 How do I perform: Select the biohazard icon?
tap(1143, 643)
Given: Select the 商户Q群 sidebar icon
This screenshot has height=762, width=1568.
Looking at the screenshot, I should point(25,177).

════════

__WORK TO COMPLETE__
Only the lines from the one containing "Given: Select the 商户Q群 sidebar icon" through the end of the entries above should be written out, exactly and in full.

__ANSWER BOX__
Given: Select the 商户Q群 sidebar icon
This screenshot has height=762, width=1568.
Looking at the screenshot, I should point(25,177).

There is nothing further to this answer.